Volontari del Corpo europeo di solidarietà in attività di animazione al centro estivo di Norcia

Aiutare le famiglie umbre a pagare le rette dei centri estivi durante la stagione 2020: è la proposta che depositerà nei prossimi giorni il presidente dell’Assemblea legislativa Marco Squarta attraverso una mozione. «Secondo l’ultimo report dell’Istat l’Umbria è agli ultimi posti della classifica nazionale per quanto riguarda il numero di figli per donna – spiega l’esponente di Fratelli d’Italia -. Se il numero medio in Italia è di 1,29 figli per donna in Umbria il valore si attesta sull’1,21, rispettivamente 1,22 a Perugia e 1,16 a Terni. Peggio di Lombardia, Veneto, Emilia Romagna, ma anche di Puglia e Calabria. L’età media delle madri umbre è di 32 anni, 35 invece quella dei papà».

Un fondo Per contrastare il fenomeno della denatalità, Squarta propone dunque di stanziare un fondo per consentire ai genitori dei bambini tra i 3 e i tredici anni di fronteggiare la spesa dei centri estivi con i fondi europei favorendo, in questo modo, la massima partecipazione dei figli alle attività organizzate quando finisce la scuola. «L’estate non è così lontana per quei genitori che non potendo contare su aiuti esterni già iniziano a pensare alla gestione dei ragazzini – spiega Squarta -. Qui stiamo parlando di un aiuto concreto per i cittadini umbri che in questa maniera potranno conciliare i loro impegni lavorativi con le esigenze dei più piccoli. Qualche numero? Nel sito internet Tuttitalia.it si legge che in Umbria sono 84.320 i ragazzini tra i 3 e i tredici anni».

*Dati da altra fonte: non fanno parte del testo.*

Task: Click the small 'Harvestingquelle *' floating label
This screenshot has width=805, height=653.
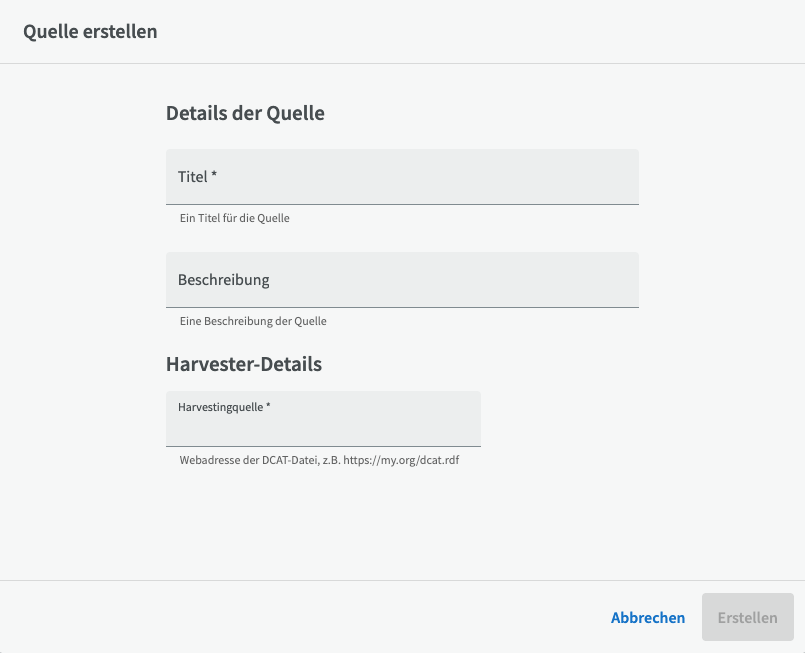Action: tap(224, 407)
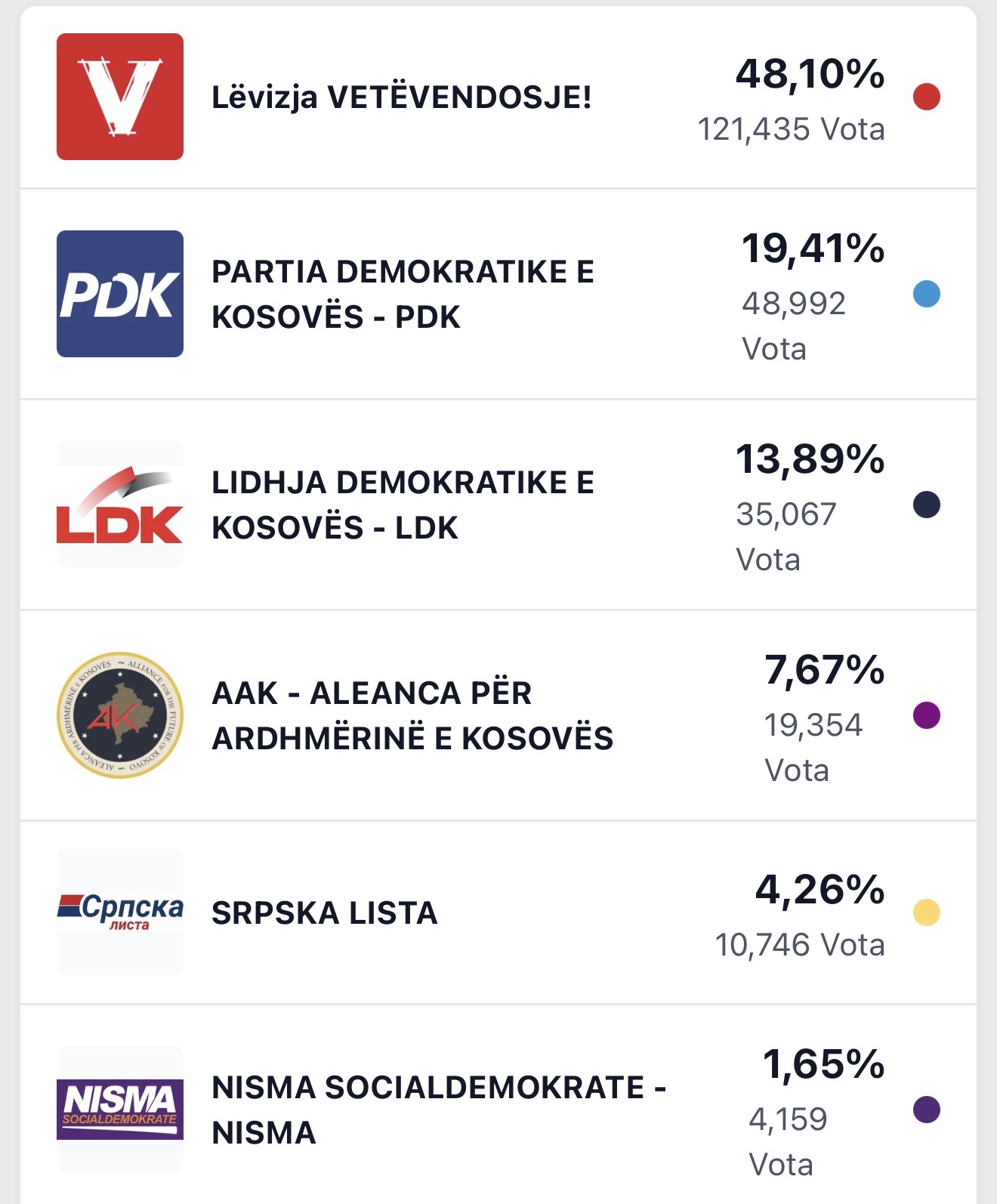Click the 10,746 Vota count
This screenshot has height=1204, width=997.
click(x=799, y=945)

Soglia Isee Stando alla proposta di Squarta la Regione Umbria dovrebbe attingere al Fondo sociale europeo per consentire alle famiglie con un reddito Isee entro i 28 mila euro di fronteggiare la spesa e consentire ai bimbi di frequentare centri estivi pubblici, organizzati dai Comuni, oppure privati accreditati dalla Regione come associazioni, parrocchie, cooperative e altri enti. «Questa mozione – conclude Squarta – è pensata per sostenere le famiglie e in particolare le donne che lavorano. Il Fondo sociale europeo è lo strumento più importante con cui l’Europa e le Regioni investono sulle persone e sul lavoro».